Start of Data

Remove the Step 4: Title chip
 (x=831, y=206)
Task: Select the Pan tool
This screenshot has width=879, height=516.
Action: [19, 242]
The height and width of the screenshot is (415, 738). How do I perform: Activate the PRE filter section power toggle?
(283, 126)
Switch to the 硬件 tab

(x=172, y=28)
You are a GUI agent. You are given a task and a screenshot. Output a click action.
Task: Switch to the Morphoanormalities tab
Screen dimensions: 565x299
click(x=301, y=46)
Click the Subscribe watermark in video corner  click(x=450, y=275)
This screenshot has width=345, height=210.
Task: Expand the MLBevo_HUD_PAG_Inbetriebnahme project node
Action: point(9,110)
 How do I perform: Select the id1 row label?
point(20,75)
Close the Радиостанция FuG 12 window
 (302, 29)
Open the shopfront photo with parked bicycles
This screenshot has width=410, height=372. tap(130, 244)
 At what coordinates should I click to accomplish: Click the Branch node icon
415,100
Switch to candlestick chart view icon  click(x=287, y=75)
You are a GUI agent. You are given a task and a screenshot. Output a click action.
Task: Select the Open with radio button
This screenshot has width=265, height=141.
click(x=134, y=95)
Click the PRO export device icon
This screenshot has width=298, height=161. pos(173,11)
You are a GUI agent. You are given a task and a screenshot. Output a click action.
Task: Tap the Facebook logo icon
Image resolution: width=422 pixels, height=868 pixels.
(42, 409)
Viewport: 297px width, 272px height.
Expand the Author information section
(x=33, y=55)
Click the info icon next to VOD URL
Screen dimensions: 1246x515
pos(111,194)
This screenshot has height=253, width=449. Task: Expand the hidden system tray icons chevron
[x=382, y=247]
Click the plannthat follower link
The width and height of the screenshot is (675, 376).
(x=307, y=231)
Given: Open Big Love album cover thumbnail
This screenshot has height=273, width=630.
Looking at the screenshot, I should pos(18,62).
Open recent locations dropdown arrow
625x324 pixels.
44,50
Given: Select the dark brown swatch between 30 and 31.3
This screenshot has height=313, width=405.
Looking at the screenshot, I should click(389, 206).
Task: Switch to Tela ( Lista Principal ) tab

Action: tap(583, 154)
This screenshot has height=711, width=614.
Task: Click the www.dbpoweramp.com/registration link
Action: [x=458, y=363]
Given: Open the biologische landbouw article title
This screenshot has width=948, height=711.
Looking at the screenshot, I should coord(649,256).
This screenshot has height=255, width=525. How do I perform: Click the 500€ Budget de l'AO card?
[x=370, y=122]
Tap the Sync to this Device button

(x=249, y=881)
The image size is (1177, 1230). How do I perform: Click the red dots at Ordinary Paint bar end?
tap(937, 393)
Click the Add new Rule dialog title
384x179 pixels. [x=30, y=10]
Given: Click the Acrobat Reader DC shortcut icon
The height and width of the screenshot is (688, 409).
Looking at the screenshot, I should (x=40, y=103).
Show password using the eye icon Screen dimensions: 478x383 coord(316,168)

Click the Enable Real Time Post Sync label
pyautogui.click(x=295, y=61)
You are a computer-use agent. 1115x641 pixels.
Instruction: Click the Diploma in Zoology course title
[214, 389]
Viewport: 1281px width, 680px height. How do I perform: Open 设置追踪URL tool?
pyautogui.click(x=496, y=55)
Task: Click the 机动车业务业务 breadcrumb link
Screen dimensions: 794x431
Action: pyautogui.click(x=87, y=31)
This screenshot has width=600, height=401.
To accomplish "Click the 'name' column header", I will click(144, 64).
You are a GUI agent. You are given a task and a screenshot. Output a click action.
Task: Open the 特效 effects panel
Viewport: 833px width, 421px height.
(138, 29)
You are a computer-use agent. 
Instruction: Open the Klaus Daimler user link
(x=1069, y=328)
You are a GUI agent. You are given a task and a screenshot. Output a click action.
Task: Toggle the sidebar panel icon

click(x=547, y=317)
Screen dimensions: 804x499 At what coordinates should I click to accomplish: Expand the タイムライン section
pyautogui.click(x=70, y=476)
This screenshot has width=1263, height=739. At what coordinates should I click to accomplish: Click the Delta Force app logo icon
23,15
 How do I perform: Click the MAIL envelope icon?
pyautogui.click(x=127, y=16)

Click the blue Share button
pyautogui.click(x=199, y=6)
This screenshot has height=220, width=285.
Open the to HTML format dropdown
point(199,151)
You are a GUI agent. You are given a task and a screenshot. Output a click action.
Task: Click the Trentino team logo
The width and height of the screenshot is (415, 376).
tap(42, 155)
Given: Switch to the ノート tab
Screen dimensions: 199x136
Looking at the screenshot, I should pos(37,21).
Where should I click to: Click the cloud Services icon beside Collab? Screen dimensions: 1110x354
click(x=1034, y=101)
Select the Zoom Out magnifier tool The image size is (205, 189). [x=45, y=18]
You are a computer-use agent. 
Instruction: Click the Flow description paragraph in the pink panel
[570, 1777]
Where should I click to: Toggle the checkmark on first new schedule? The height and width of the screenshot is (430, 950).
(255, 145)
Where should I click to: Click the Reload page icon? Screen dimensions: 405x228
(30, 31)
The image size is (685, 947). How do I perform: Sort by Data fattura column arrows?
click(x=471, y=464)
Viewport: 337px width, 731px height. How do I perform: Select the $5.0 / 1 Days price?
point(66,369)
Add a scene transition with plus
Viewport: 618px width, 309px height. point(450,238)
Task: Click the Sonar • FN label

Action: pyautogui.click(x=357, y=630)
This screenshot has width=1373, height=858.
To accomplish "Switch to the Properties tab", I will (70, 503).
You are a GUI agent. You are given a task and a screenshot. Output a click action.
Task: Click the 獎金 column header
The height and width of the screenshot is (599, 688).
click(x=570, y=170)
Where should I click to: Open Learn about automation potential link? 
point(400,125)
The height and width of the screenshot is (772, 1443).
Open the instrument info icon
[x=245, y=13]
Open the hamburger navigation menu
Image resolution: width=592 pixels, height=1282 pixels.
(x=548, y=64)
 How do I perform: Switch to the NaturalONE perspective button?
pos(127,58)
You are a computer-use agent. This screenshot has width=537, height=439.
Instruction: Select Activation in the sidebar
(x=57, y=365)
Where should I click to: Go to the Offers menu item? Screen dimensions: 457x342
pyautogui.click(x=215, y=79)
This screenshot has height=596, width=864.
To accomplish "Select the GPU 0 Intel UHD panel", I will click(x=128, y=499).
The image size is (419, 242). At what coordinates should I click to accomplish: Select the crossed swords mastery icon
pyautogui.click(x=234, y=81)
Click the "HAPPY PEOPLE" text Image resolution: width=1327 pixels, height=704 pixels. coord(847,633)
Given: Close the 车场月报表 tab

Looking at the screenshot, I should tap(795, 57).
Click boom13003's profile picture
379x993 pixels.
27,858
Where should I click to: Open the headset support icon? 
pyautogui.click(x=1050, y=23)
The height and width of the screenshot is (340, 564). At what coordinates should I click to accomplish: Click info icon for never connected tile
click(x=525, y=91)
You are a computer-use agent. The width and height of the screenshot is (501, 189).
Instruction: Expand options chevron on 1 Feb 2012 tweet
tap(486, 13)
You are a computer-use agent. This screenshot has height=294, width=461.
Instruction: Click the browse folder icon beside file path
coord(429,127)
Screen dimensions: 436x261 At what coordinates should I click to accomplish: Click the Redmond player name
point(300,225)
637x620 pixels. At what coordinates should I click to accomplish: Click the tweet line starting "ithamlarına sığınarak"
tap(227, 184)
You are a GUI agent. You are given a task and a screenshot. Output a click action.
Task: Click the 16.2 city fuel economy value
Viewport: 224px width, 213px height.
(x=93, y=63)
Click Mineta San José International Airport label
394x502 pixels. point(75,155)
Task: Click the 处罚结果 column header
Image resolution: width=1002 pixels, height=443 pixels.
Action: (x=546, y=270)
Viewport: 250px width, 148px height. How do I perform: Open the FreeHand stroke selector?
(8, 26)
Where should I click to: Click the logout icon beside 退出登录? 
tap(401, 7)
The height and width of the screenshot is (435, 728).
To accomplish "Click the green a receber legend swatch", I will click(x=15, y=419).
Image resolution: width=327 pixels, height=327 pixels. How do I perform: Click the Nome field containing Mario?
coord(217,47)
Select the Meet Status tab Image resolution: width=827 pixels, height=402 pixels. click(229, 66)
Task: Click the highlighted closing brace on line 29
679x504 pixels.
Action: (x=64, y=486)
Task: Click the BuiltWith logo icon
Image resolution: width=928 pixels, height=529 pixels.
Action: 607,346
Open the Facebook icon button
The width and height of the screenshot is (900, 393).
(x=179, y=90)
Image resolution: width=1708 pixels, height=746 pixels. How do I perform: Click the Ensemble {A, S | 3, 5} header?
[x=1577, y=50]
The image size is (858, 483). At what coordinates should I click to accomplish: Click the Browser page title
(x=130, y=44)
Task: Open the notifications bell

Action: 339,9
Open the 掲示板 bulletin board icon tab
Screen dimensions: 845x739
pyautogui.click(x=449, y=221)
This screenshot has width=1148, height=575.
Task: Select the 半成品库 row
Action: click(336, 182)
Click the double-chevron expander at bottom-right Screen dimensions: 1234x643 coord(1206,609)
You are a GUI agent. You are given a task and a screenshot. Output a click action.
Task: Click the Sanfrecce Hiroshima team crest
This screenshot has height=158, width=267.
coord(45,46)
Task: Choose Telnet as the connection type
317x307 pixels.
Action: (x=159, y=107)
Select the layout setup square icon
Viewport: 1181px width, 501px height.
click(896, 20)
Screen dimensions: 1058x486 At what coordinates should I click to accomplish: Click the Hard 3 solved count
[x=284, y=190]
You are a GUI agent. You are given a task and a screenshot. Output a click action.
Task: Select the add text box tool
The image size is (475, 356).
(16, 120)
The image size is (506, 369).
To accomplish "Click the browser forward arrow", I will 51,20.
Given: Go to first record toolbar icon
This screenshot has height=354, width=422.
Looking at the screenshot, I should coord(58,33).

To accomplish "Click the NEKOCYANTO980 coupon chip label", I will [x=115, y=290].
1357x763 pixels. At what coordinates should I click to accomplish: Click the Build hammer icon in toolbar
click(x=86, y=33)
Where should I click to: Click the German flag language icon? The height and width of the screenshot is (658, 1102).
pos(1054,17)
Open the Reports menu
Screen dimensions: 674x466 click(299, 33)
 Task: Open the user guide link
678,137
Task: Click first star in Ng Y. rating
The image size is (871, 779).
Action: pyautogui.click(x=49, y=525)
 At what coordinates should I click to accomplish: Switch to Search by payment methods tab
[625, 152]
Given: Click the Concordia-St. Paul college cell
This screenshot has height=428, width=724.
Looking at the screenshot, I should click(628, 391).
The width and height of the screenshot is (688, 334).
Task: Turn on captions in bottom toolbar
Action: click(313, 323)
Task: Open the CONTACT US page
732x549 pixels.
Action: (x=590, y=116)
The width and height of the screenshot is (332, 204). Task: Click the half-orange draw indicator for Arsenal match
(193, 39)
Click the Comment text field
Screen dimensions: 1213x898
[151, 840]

End of Data

[Problem details]: Beginning with the line that contains "The image size is (475, 356).", quote each line exactly through the last line of the entries above, and nothing beyond them.

[Answer to this exercise]:
The image size is (475, 356).
(16, 120)
The image size is (506, 369).
To accomplish "Click the browser forward arrow", I will 51,20.
Given: Go to first record toolbar icon
This screenshot has height=354, width=422.
Looking at the screenshot, I should coord(58,33).

To accomplish "Click the NEKOCYANTO980 coupon chip label", I will [x=115, y=290].
1357x763 pixels. At what coordinates should I click to accomplish: Click the Build hammer icon in toolbar
click(x=86, y=33)
Where should I click to: Click the German flag language icon? The height and width of the screenshot is (658, 1102).
pos(1054,17)
Open the Reports menu
Screen dimensions: 674x466 click(299, 33)
 Task: Open the user guide link
678,137
Task: Click first star in Ng Y. rating
The image size is (871, 779).
Action: pyautogui.click(x=49, y=525)
 At what coordinates should I click to accomplish: Switch to Search by payment methods tab
[625, 152]
Given: Click the Concordia-St. Paul college cell
This screenshot has height=428, width=724.
Looking at the screenshot, I should click(628, 391).
The width and height of the screenshot is (688, 334).
Task: Turn on captions in bottom toolbar
Action: click(313, 323)
Task: Open the CONTACT US page
732x549 pixels.
Action: (x=590, y=116)
The width and height of the screenshot is (332, 204). Task: Click the half-orange draw indicator for Arsenal match
(193, 39)
Click the Comment text field
Screen dimensions: 1213x898
[151, 840]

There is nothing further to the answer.